### Exercise description:
When you return the data, keep every line exactly as it is and leave out the pictures.

### Working data:

^^^^^^^^^^^^^^^^

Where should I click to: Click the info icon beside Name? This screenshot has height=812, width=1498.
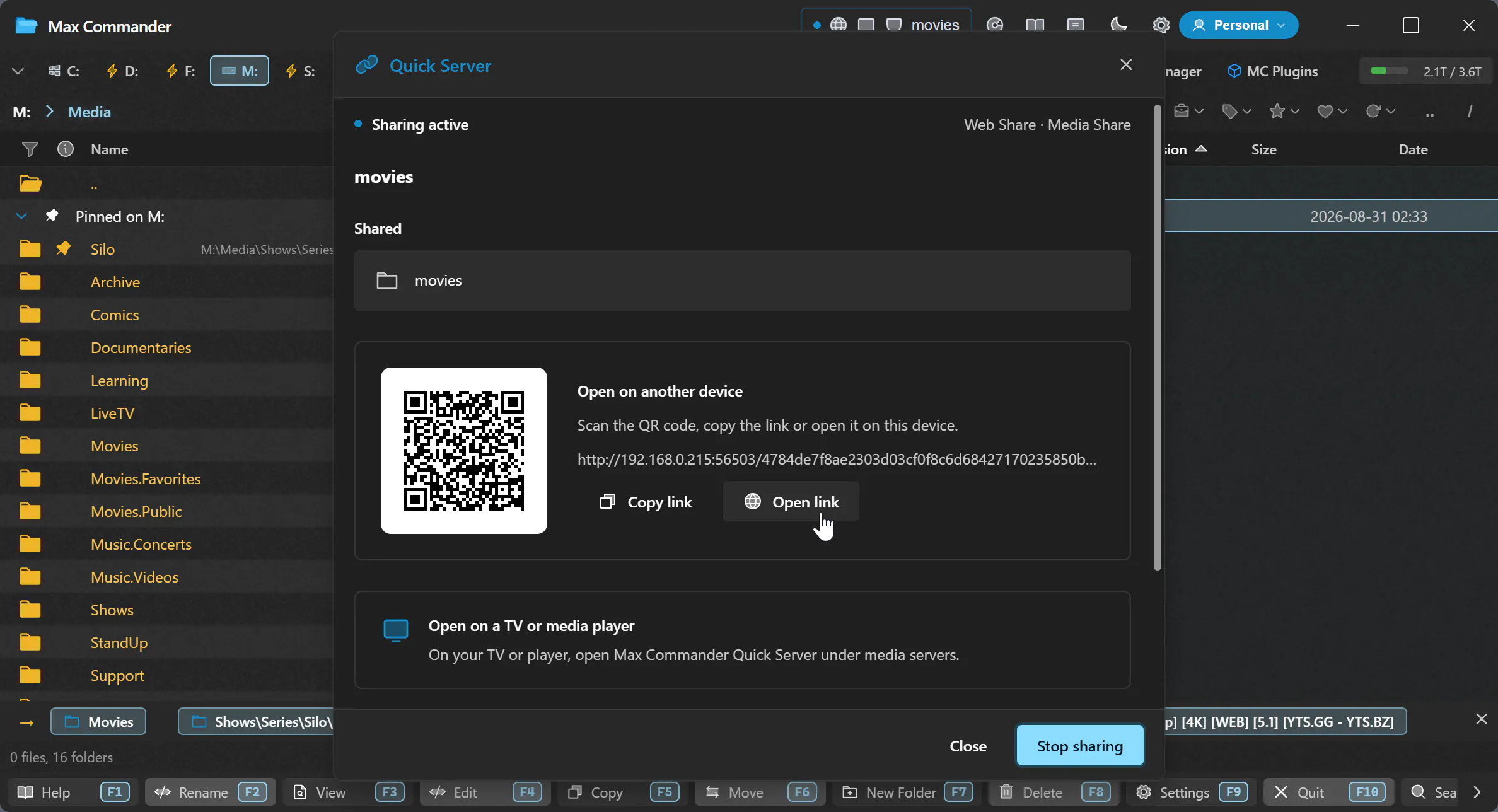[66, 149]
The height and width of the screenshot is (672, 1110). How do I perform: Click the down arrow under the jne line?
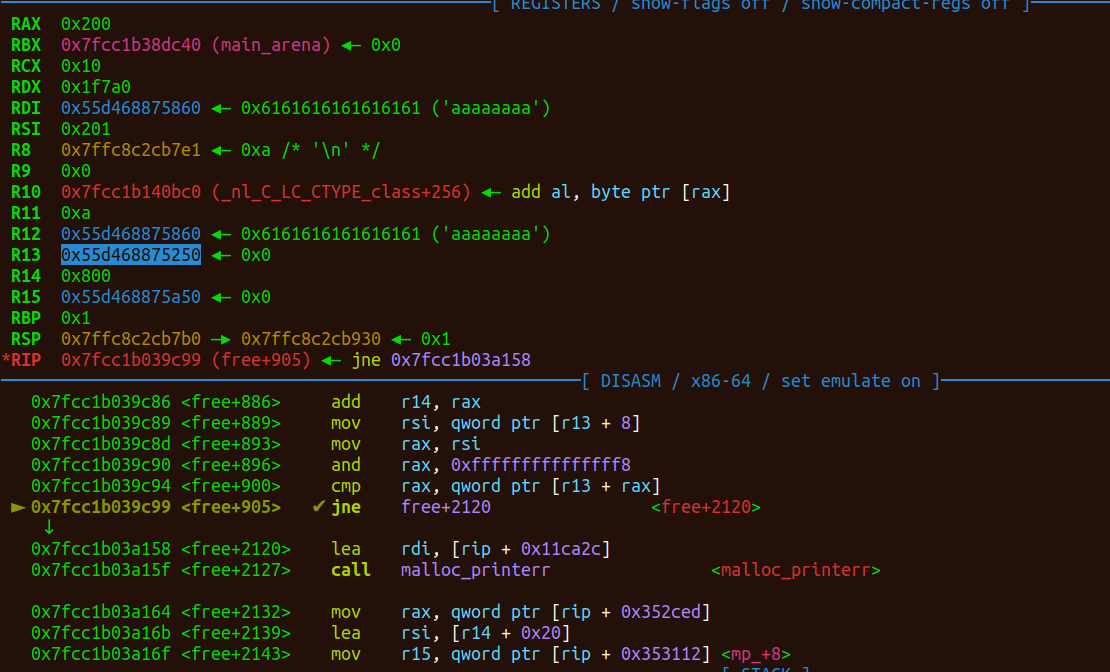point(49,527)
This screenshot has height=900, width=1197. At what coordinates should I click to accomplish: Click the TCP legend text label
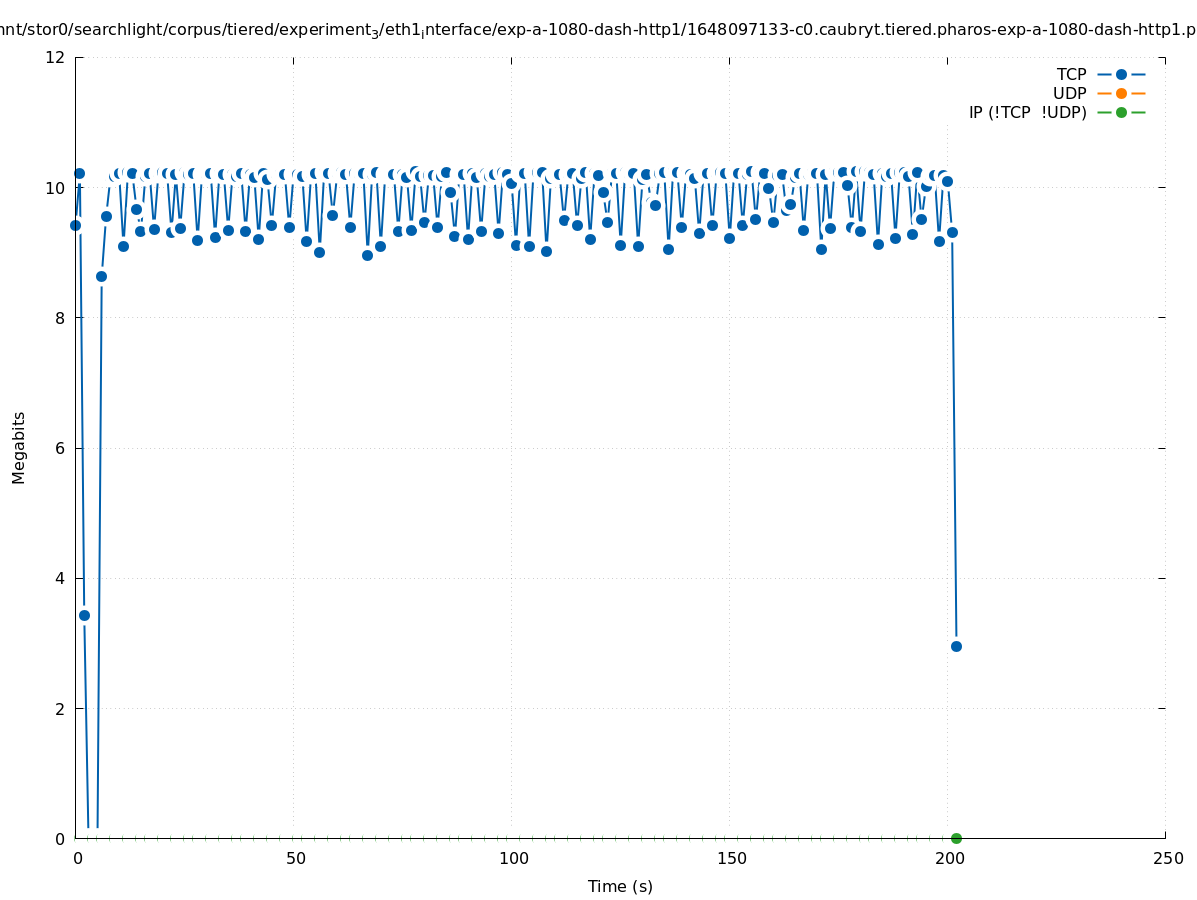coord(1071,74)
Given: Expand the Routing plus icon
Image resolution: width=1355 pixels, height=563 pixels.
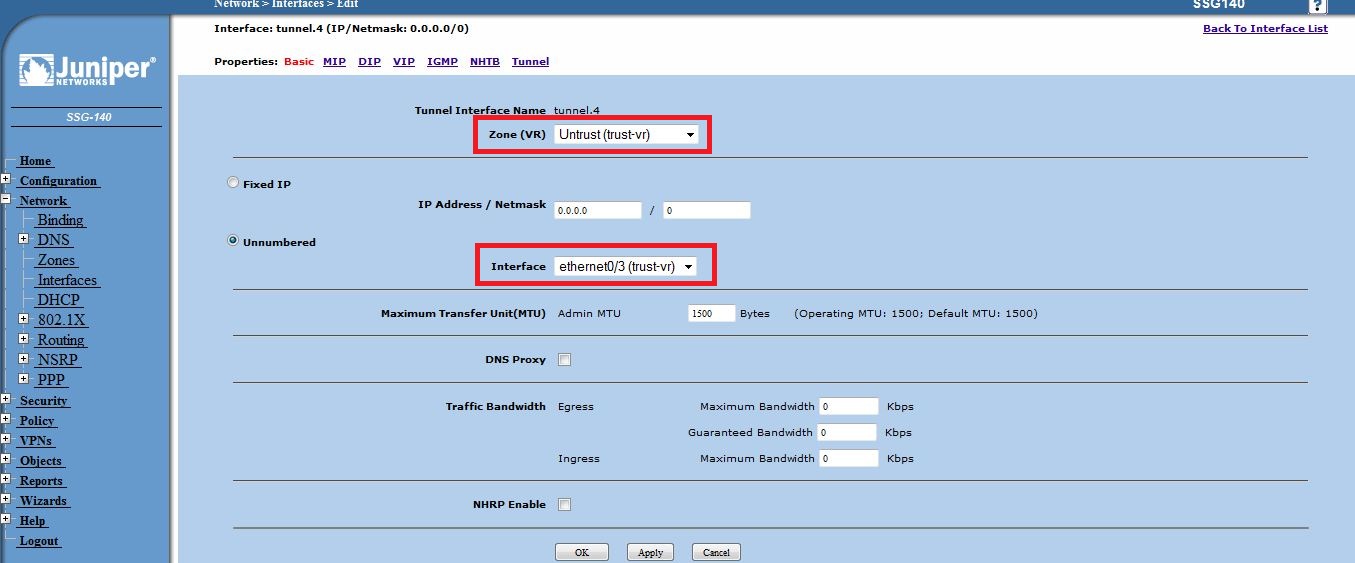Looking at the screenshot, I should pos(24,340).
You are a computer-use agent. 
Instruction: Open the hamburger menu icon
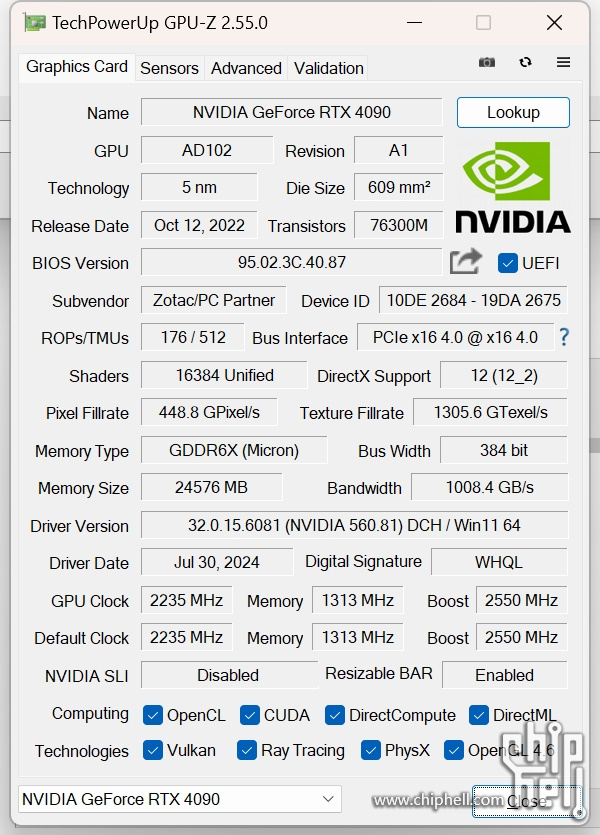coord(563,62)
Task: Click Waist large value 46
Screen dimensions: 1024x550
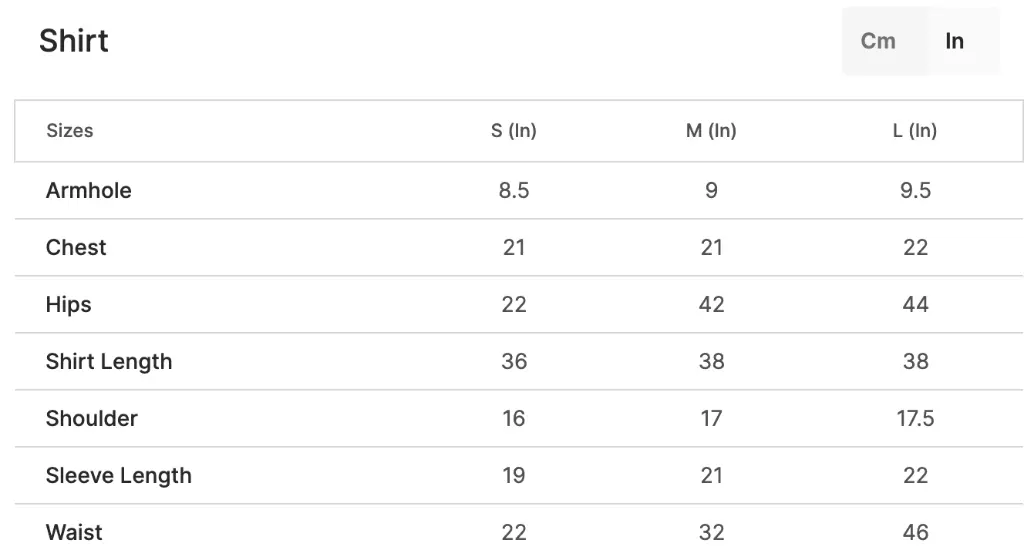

^^^^^^^^^^^^^^^^

### Completed exercise:
Where should I click to: Click the info icon beside Name? This screenshot has height=812, width=1498.
[66, 149]
The height and width of the screenshot is (672, 1110). How do I perform: Click the down arrow under the jne line?
point(49,527)
This screenshot has height=900, width=1197. At what coordinates should I click to accomplish: Click the TCP legend text label
coord(1071,74)
Given: Expand the Routing plus icon
Image resolution: width=1355 pixels, height=563 pixels.
Looking at the screenshot, I should pos(24,340).
You are a computer-use agent. 
Instruction: Open the hamburger menu icon
coord(563,62)
Task: Click Waist large value 46
Screen dimensions: 1024x550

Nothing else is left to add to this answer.